_Your objective_
Would you please repeat the lines in the listing below from the one containing "The image size is (960, 462)." through the final one, exactly as they appear?

_Dataset records_
————————

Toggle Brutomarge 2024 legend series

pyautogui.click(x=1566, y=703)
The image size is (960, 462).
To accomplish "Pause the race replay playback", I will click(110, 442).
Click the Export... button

————————

_Response to this task_
The image size is (960, 462).
To accomplish "Pause the race replay playback", I will click(110, 442).
Click the Export... button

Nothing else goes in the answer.